July 2023 | Supreme court rules toilet restrictions on transgender persons illegal
Japan’s Supreme Court on 11 July issued a landmark ruling against a government ministry saying it is unlawful to restrict transgender persons from using certain bathrooms in the workplace. The decision marks the first time a top court has made a ruling on bathroom usage by sexual minorities, with LGBTQIA+ activists hopeful that the ruling will set a positive precedent for other cases related to working conditions for transgender persons.
June 2023 | Controversial immigration bill passed by parliament
Parliament on 6 June passed a bill to amend the Immigration Control and Refugee Recognition Act, allowing the government to deport asylum seekers who apply for refugee status more than twice. The bill faced heavy criticism from opposition lawmakers, human rights experts, and civil society organizations, claiming that the new legislation enables the government to repatriate those who are at risk of persecution in their home countries. Critics note that the new bill creates unnecessary obstacles for asylum seekers in what are already considered to be stringent regulations for granting refugee status.
May 2023 | Pressure grows to end same-sex marriage ban
The Nagoya District Court ruled on 30 May that not allowing same-sex marriage was unconstitutional, marking a significant step forward for LGBTQIA+ rights in Japan. This is the first time a court has ruled that Japan's denial of same-sex marriage violates multiple articles of the constitution. However, the court rejected the plaintiffs' demand for compensation. The latest ruling follows previous verdicts by the Sapporo, Osaka, and Tokyo district courts over recent years, which delivered conflicting opinions on the constitutionality of the ban. LGBTQIA+ rights groups remain hopeful that the series of court cases will help push the debate over whether Japan will act on same-sex marriage legalization in the future.

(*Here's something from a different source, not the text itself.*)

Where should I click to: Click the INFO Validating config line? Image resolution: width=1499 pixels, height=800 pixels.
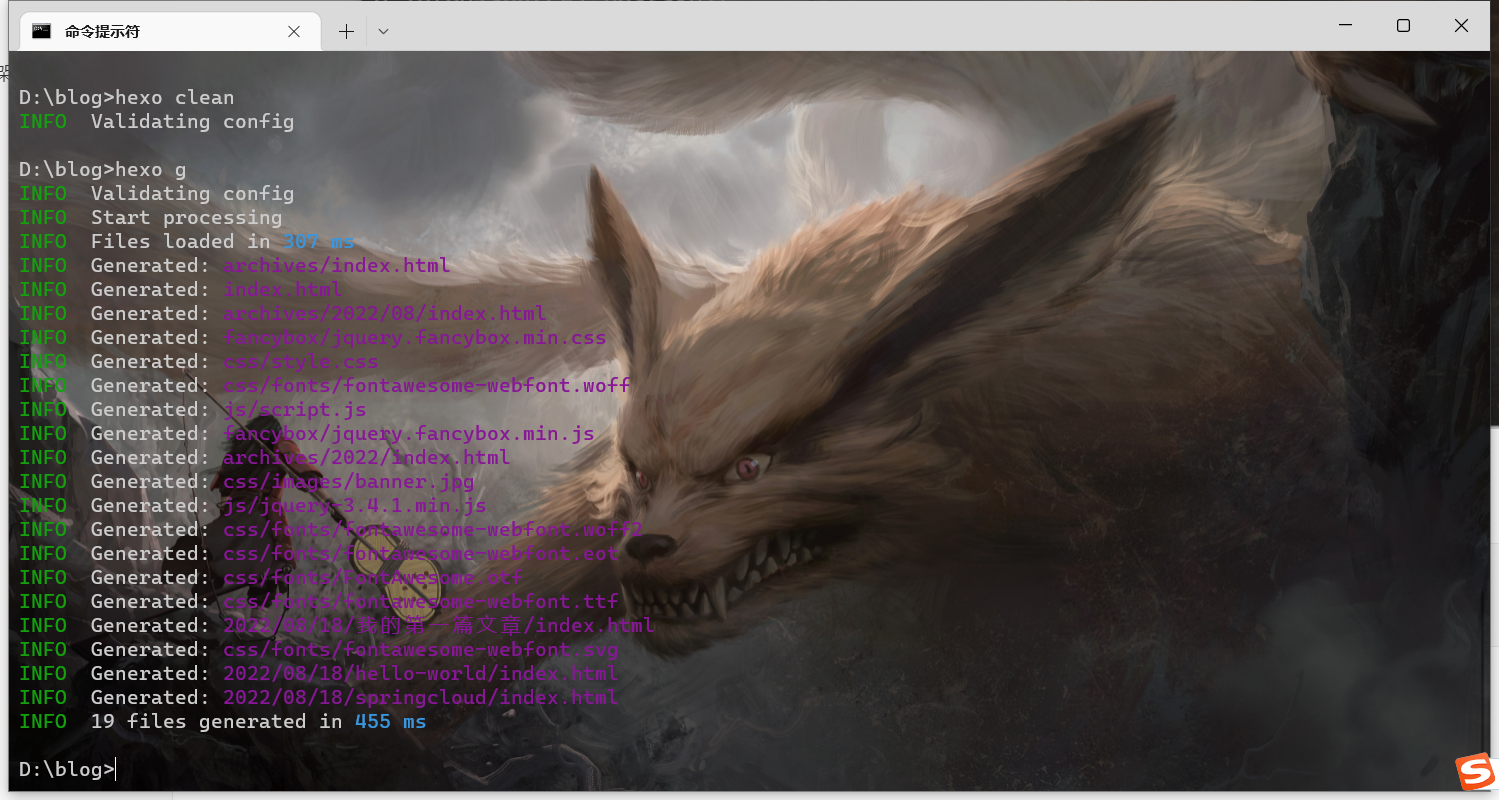click(x=156, y=121)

April 2023 | Health ministry approves nation’s first abortion pill
Japan’s Health Ministry on 28 April formally approved an abortion pill for the first time, providing women with an alternative to surgery. The approval marks a major step forward for reproductive rights in the country. However, challenges remain in accessing safe abortions, with debates revolving around cost and consent requirements. Abortions are not covered by public health insurance, and many hospitals still require a partner’s consent, which rights activists argue continues to deny women the right to bodily autonomy.